Data for this task ▸
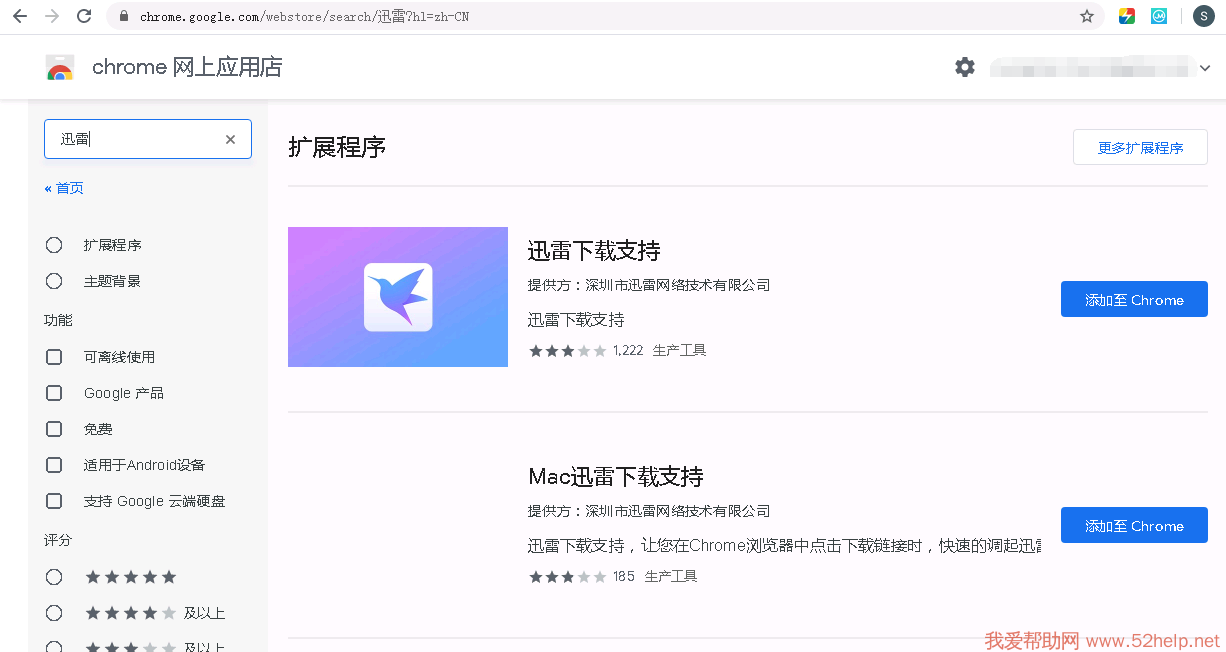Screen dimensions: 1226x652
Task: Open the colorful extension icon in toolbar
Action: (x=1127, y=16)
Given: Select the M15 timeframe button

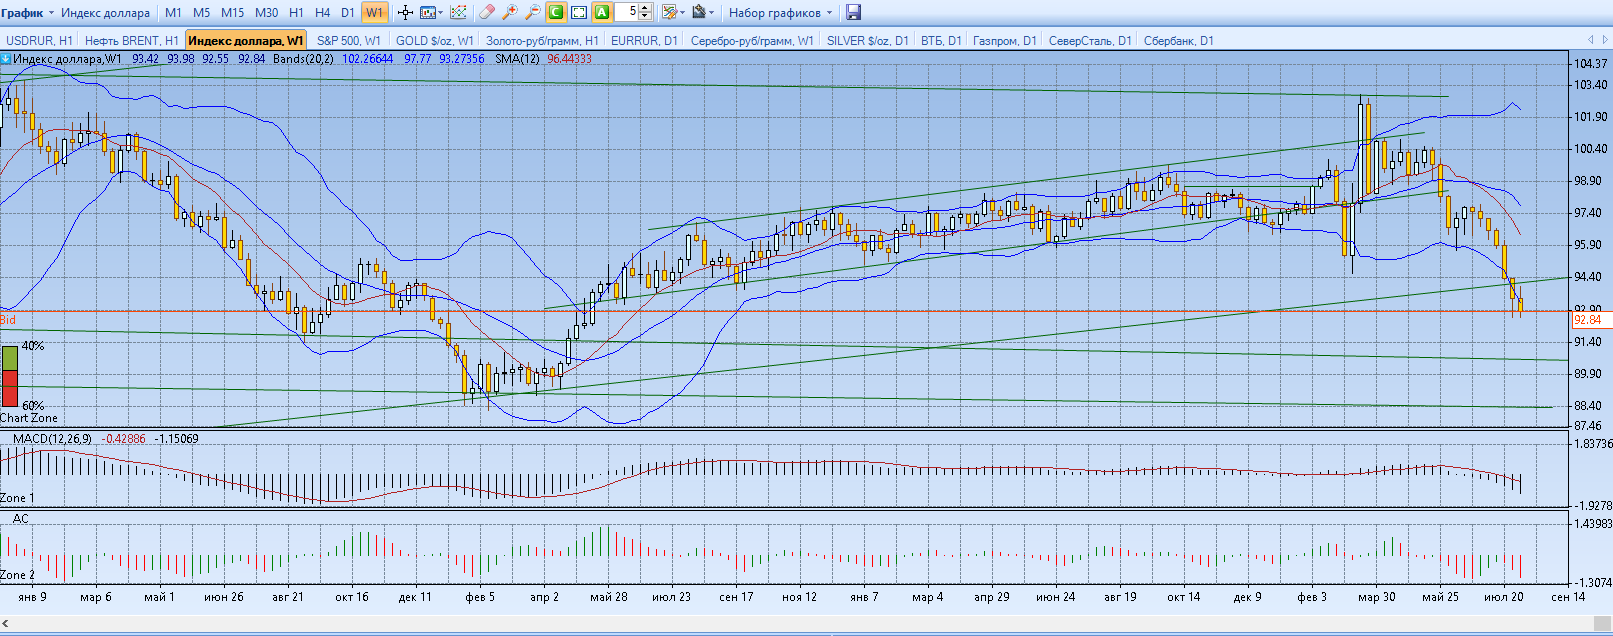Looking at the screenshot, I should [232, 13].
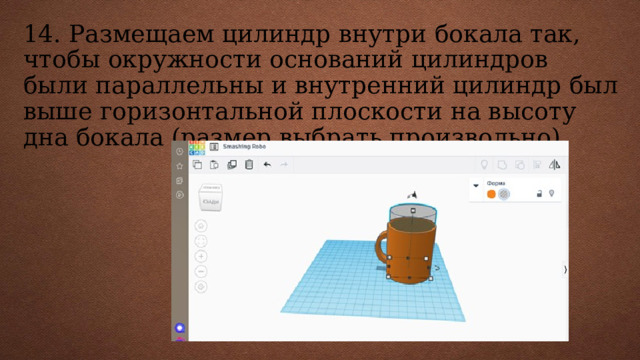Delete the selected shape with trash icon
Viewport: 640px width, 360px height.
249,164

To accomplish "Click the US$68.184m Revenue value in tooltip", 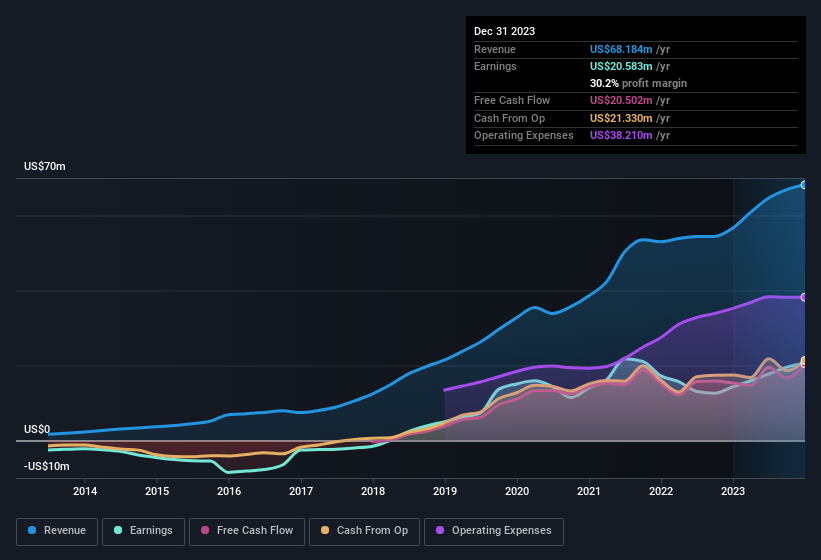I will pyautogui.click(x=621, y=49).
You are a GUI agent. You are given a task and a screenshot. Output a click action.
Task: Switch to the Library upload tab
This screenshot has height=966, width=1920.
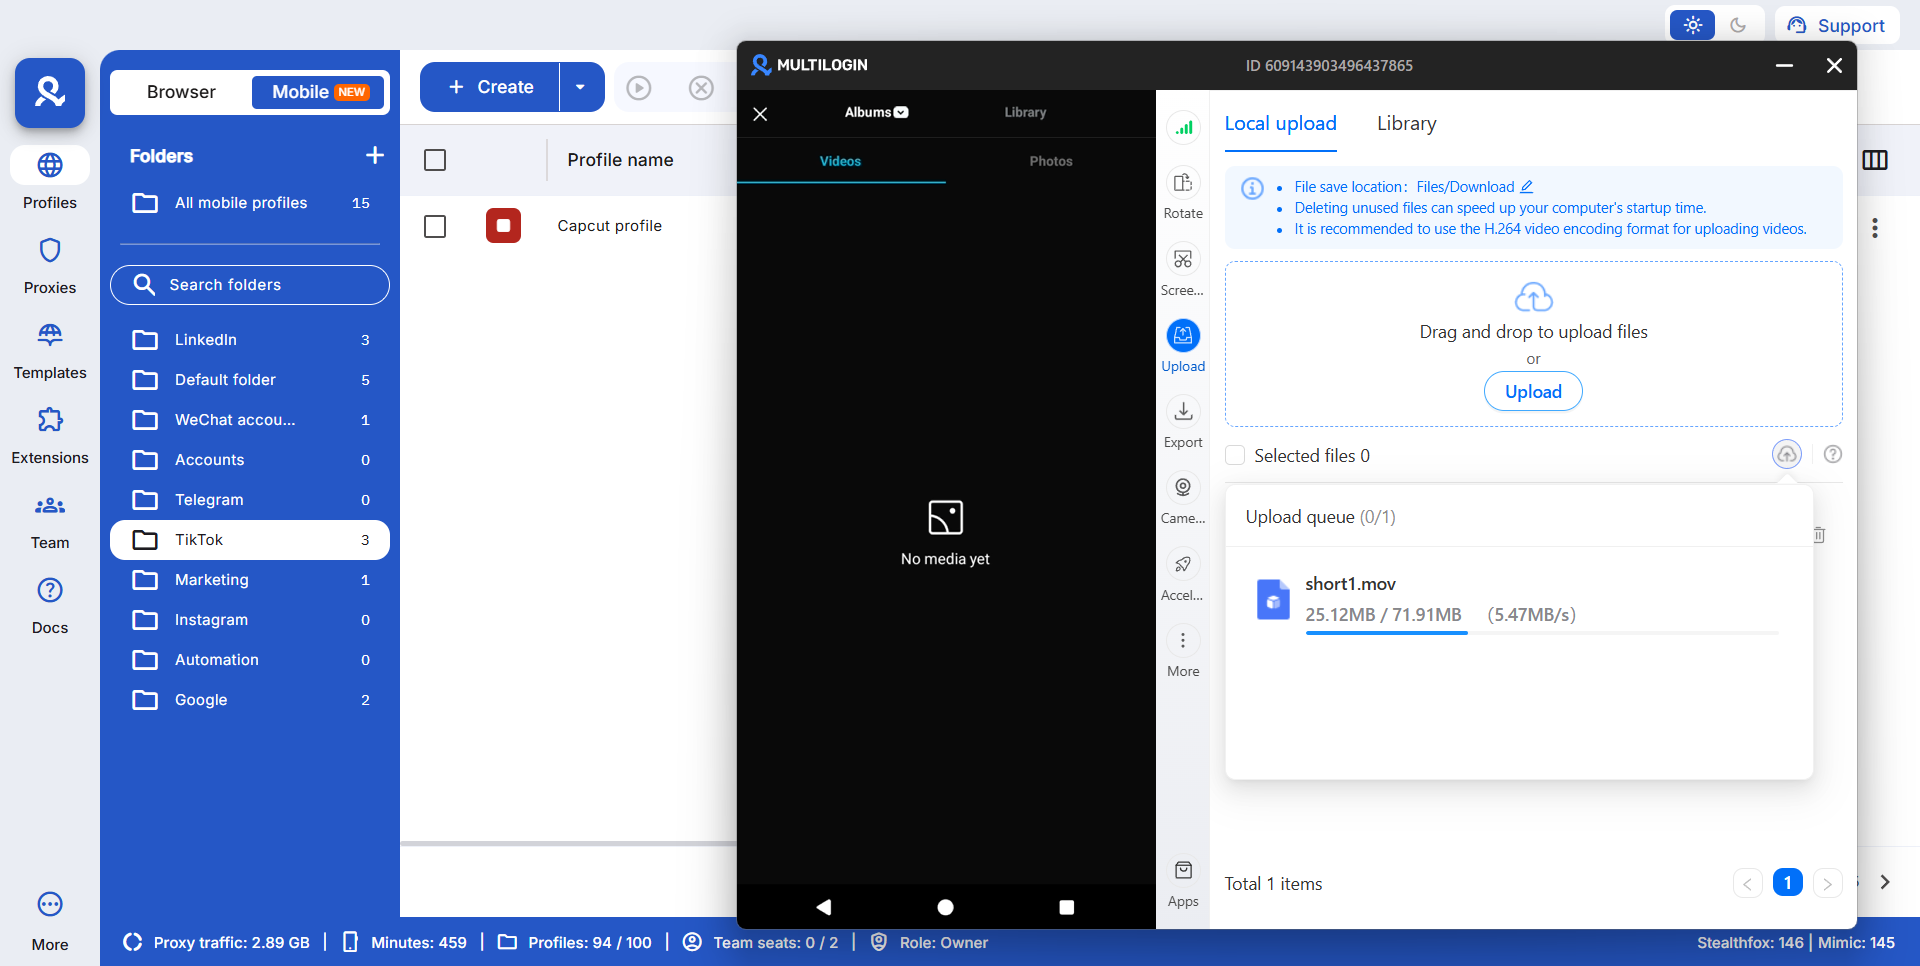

Exercise details ▸ Everything from the line with "Task: Switch to the Library upload tab" through the end of the records above, both ends included, is to be reproduced exactly, and nothing outside that span; the pictures are to be dropped.

Task response ▸
Task: Switch to the Library upload tab
This screenshot has height=966, width=1920.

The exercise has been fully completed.